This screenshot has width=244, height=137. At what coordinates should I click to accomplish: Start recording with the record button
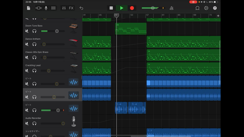point(132,8)
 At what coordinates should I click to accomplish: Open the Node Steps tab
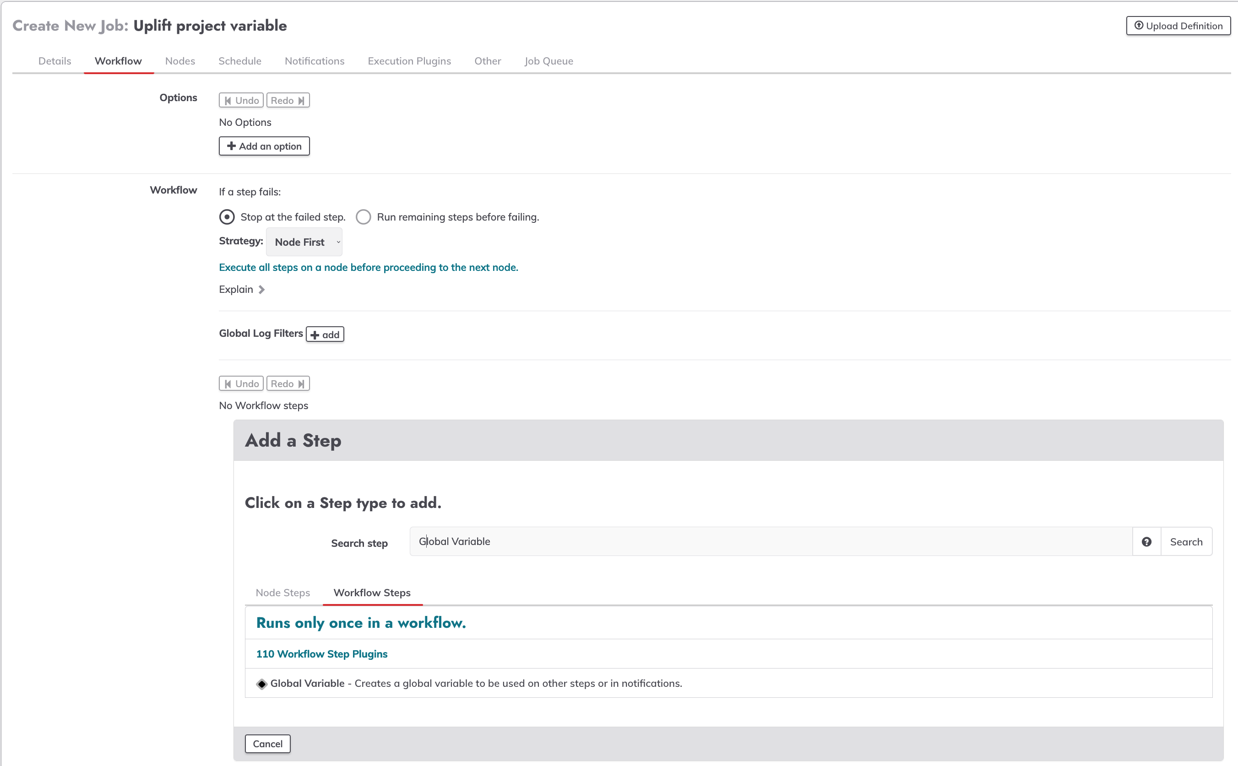point(283,592)
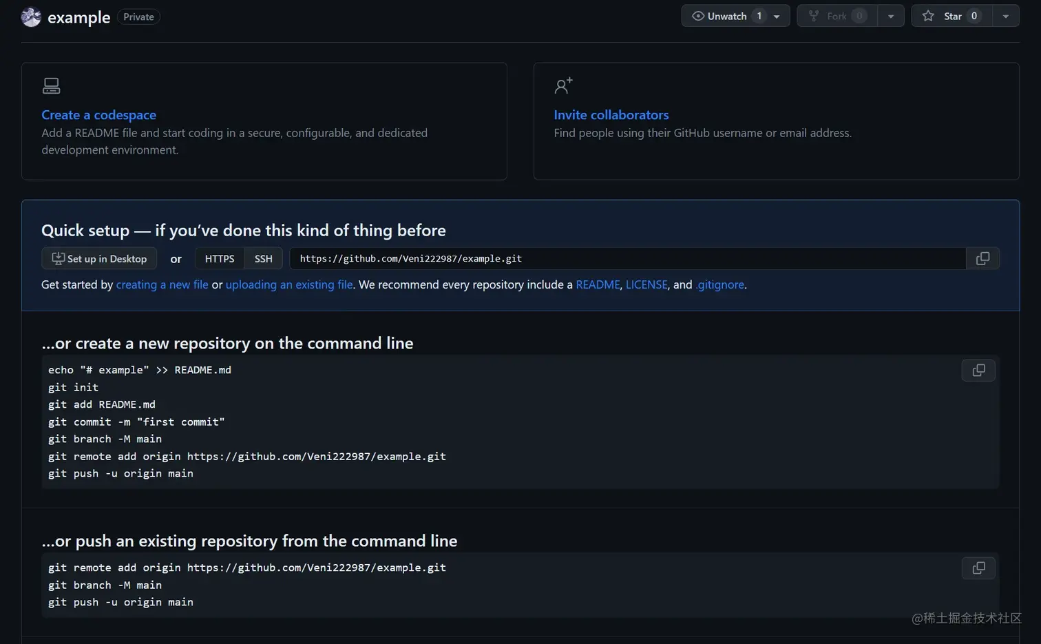The height and width of the screenshot is (644, 1041).
Task: Click the .gitignore link
Action: (x=720, y=284)
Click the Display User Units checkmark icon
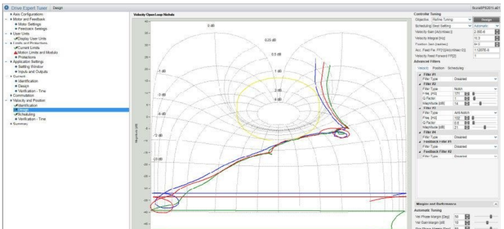Image resolution: width=504 pixels, height=229 pixels. 16,38
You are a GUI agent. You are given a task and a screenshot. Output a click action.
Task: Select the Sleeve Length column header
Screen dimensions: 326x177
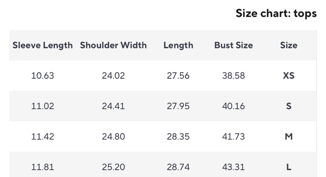[x=43, y=45]

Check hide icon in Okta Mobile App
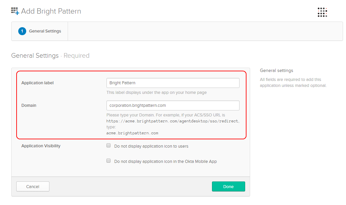point(108,161)
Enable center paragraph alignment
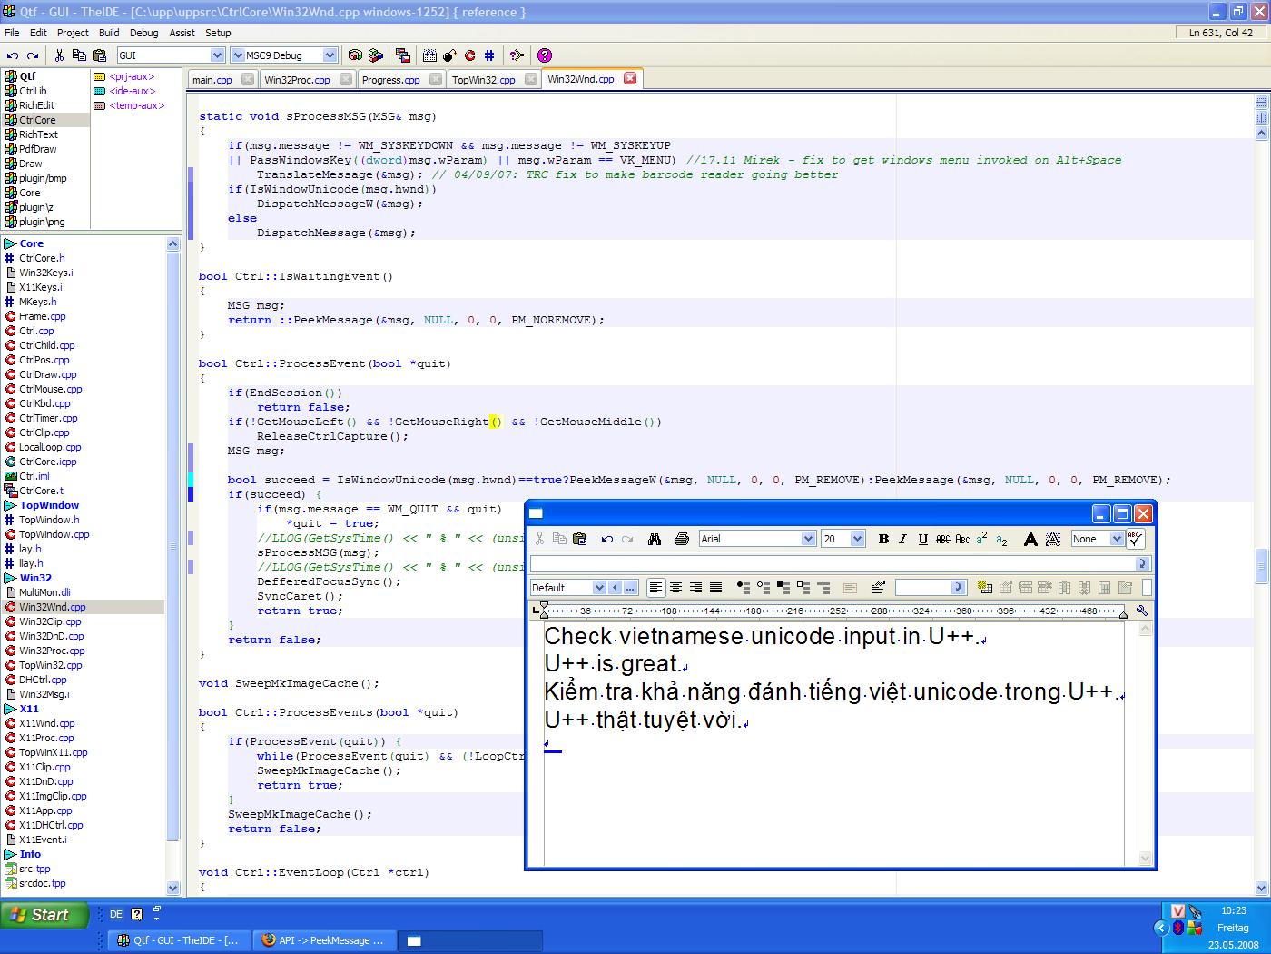 (x=675, y=588)
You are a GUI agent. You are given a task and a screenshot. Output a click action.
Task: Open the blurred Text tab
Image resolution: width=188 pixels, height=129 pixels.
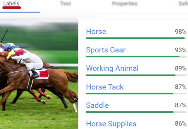[x=65, y=3]
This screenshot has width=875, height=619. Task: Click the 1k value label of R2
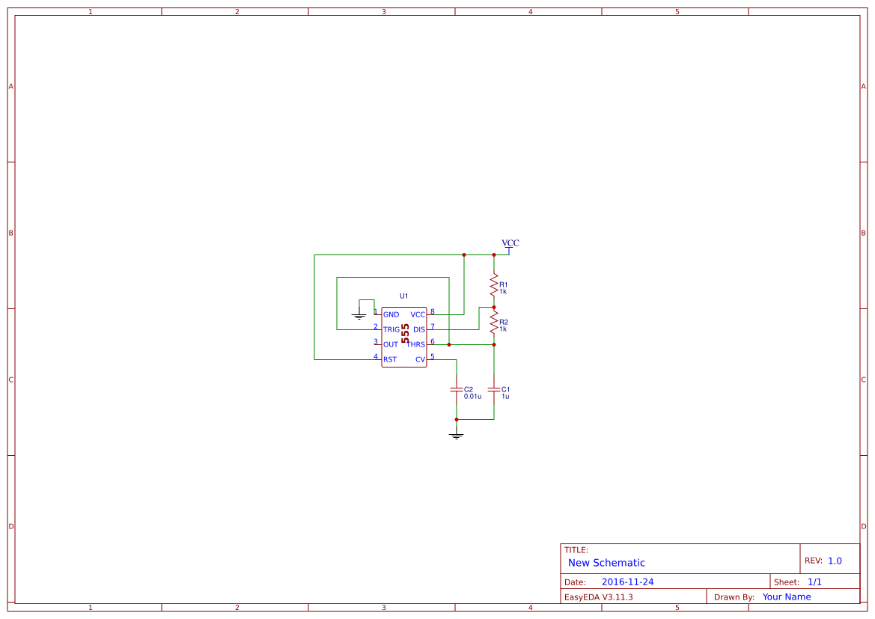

- _TO DO_:
Take the lines from the one that contains "Image resolution: width=188" down to the last line of the listing above, both included, and set them down exactly, leaving out pictures.

- _TASK ANSWER_:
Image resolution: width=188 pixels, height=129 pixels.
[x=65, y=3]
This screenshot has width=875, height=619. Task: Click the 1k value label of R2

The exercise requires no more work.